Бет сидела на своем месте с серьезным, непроницаемым лицом. Бойс, смотревший телевизор у себя в гостиничном номере, тоже был спокоен. Он не сводил пристального взгляда с Бет.
Судья Голландец сказал:
— Принимая во внимание ходатайство обвинителя о прекращении дела, я…
Бет встала:
— С позволения суда, ваша честь, обвиняемая по данному делу хотела бы сначала сделать заявление.

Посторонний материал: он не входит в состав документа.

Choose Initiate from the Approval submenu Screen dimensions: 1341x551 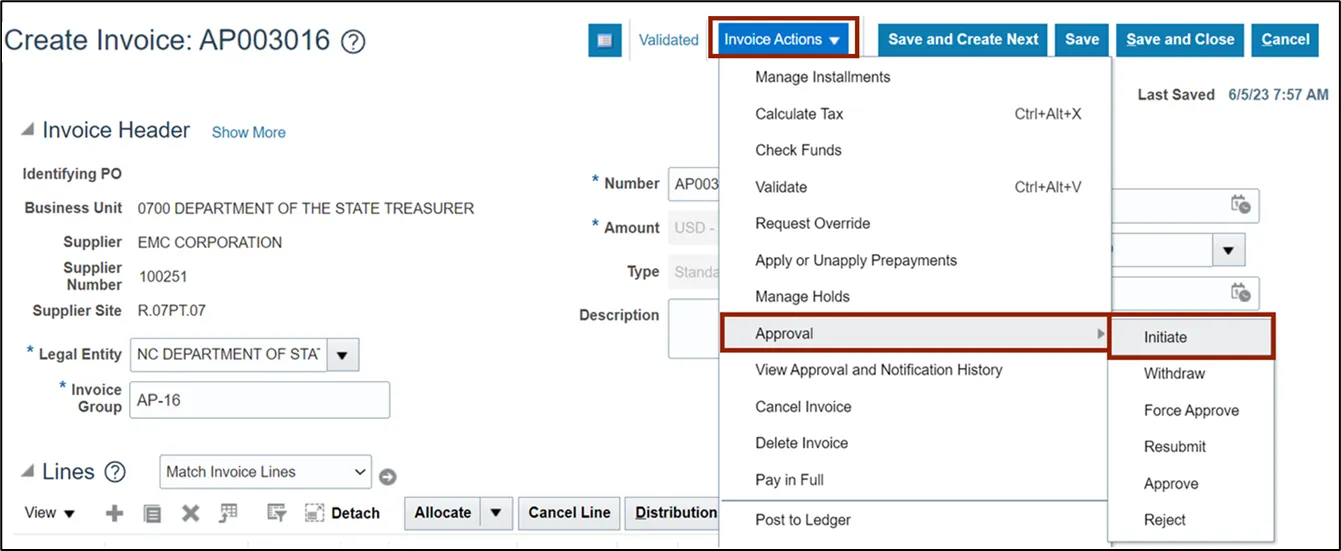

— Я собирался вынести постановление относительно ходатайства обвинения, — сказал судья Голландец таким тоном, словно имел в виду: «Если вы сядете и помолчите, миссис Макманн, через три минуты я отпущу вас на все четыре стороны».
Сэнди Клинтик посмотрела на нее. Весь мир — во всяком случае, более миллиарда телезрителей — смотрел на Бет.
— Я сознаю это, ваша честь. Но обвиняемая хотела бы сделать заявление до того, как вы вынесете постановление относительно ходатайства. — Она добавила: — Чтобы суд был проинформирован в полном объеме.
Судья Голландец откинулся на спинку стула с видом рассудительного человека, вынужденного подчиниться воле безрассудного большинства. Очки начали затуманиваться.
— Прошу вас, миссис Макманн. Приступайте.
— Спасибо, ваша честь. Я… — Она умолкла в нерешительности. — Не знаю, с чего начать, поэтому начну с того, что принесу извинения. Народу Соединенных Штатов. Данному суду. Даже моему адвокату, мистеру Бейлору. За то, что не рассказала правду обо всем, что произошло той ночью.
У Дэна Разера наконец-то начался приступ кровотечения из носу, назревавший десятки лет. К счастью, это удалось утаить от телезрителей.
Глаза судьи Голландца в последний раз скрылись за густым туманом очков.